A Room For Romeo Brass

At first, A Room For Romeo Brass, Shane Meadows' brash and deeply unsettling follow-up to TwentyFourSeven, looks like a typical British Isles import, dressing an offbeat, insubstantial comedy in ragged Loachian squalor. Set in working-class Nottingham, the opening scenes follow the ambling adventures of two 13-year-old boys, Andrew Shim and Ben Marshall, as they lob playful insults at each other, scam food from a local fish-and-chips joint, and get themselves into minor trouble.

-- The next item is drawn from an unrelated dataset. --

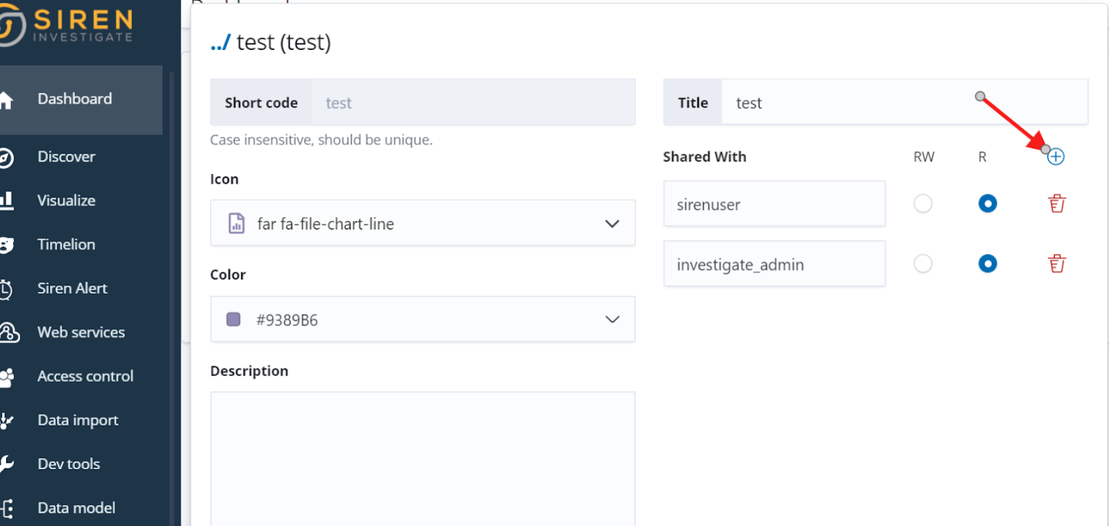
Task: Click the purple #9389B6 color swatch
Action: click(234, 319)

The tone remains whimsical when they meet Paddy Considine, a quirky young manchild with a beat-up van and a peculiar sense of fashion, and aid his awkward courtship of Shim's prickly older sister (Vicky McClure). So far, so mild, with few menacing clouds other than Shim's natural father (Frank Harper), a broad-shouldered bully who makes a couple of unwelcome appearances in the family home. But then, on a dime, the scenario turns grave when Considine, fed up with the gentle ribbing his personality seems to invite, wraps Marshall in a chokehold and threatens him with a penknife. This shocking incident ruptures the genial surface of Meadows' coming-of-age tale, and sends the film reeling in another direction, with incredible tension added from Marshall's sole knowledge of the stranger's hair-trigger viciousness. Considine's wired schizophrenic is by far the most interesting character in A Room For Romeo Brass, but the moment his dark side is revealed, Meadows reduces him to a plot point instead of providing a fuller picture of his tangled, opposing impulses. Though advertised as a coming-of-age film, the story works more like an urban fable, casting Considine as an all-purpose bogeyman in order to awaken the boys to the existence of danger and evil in the world. But on that level, A Room For Romeo Brass is still a qualified success, buoyed by a gallery of charismatic performances and the unnerving sensation that anything could happen. Considering the dreary sameness of so many British imports, Meadows' prankish desire to subvert expectations shouldn't be undervalued.